Ainsi, au moment où le Forum Economique Mondial a commencé, le pôle Arctique était couvert de blanc. Désormais, il est de plus en plus teinté de bleu. Pourquoi s'en soucier ? Eh bien, nous nous en soucions à cause de l'"effet d'albédo".

Or c'est ce à quoi on assiste en climatologie : si quelque chose est blanc, il rebondit sur la lumière du soleil et retourne dans l'atmosphère sans être absorbé.

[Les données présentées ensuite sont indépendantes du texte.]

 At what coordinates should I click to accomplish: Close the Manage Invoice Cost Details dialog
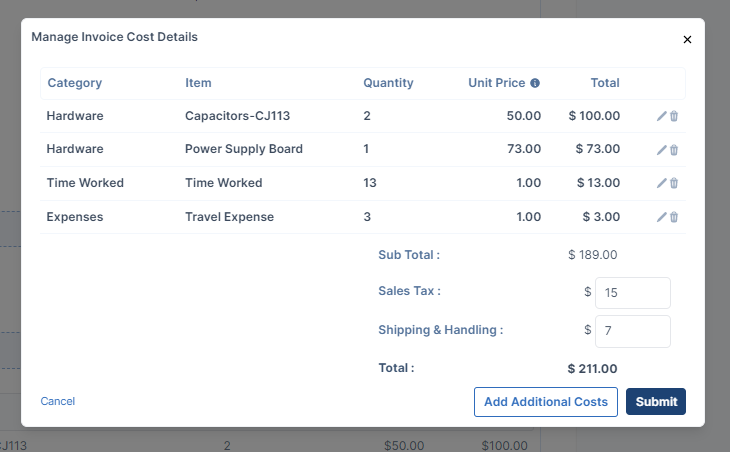(x=687, y=40)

Avec la fonte de l'océan Arctique et des glaciers, nous constatons que le bleu foncé absorbe de plus en plus de chaleur , une chaleur qui se propage dans le reste du système...

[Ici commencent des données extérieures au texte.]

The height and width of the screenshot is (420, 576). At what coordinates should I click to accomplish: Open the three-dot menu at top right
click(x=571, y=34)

Depuis les années 1970, nous avons perdu, en Arctique, 75 % du volume de la glace observée en mer pendant la période estivale.

Si vous considérez cela comme notre contrat d'assurance mondial nous garantissant d'éviter un changement climatique catastrophique, nous sommes en difficulté...

Le permafrost et le méthane

Nous pouvons également observer que le permafrost est en train de dégeler. Or le permafrost libère du méthane, qui est un gaz à effet de serre concentré.

Le permafrost est en train de fondre.
Le permafrost est en train de fondre.
Image : IPCC

Si tout le permafrost de l'Arctique est libéré, cela revient à ajouter l'équivalent des émissions de CO2 de tous les pays de l'UE...

Météo extrême

Si l'on s'intéresse aux conditions météorologiques extrêmes, on constate que l'Arctique joue un rôle clé. Il est certain que l'Arctique avait ses propres feux. Nous l'avons vu en Sibérie. Nous le voyons dans différentes régions.

Mais en plus de cela, à cause de la façon dont l'Arctique affecte le jet-stream, il influe sur toutes les latitudes moyennes.

Donc si vous vous souvenez des feux de Sonoma, l'année dernière, eh bien ils sont liés à l'Arctique et son influence sur le jet-stream.

Si nous regardons l'Australie, l'Arctique n'a pas de lien direct avec ces feux.

Mais indirectement c'est le cas puisque nous sommes à l'origine du changement climatique mondial en raison de la perte de l'effet d'albédo. Or cet effet affecte facteurs météorologiques qui favorisent les feux.

Il n'y a pas que les incendies. Il y a aussi les ouragans. Soit le vortex polaire qui traverse l'Europe et l'Amérique du Nord.

Le niveau des mers

En plus de cela, nous constatons qu'avec la calotte glaciaire du Groenland, nous accélérons l'élévation du niveau de la mer.

Si nous arrivons à un réchauffement de 2 degrés, certaines grandes villes du monde, dont Tokyo et New York, seront effectivement inondées.

Si nous restons sur l'objectif ambitieux des Accords de Paris et ses 1,5 degrés, nous sauverons la glace océanique estivale de l'Arctique.

Avec deux degrés ce n'est pas sûr ; 1,5 ça l'est certainement.

D'un point de vue scientifique, l'Arctique est donc, à mon avis, un baromètre du risque mondial.

Ce qui se passe dans l'Arctique se répand ailleurs.

Et ce qui est en jeu n'est pas seulement une question géopolitique ou les avantages économiques à court terme du transport maritime ou de l'extraction. Ce qui est en jeu dans l'Arctique, c'est en fait l'avenir de l'humanité elle-même.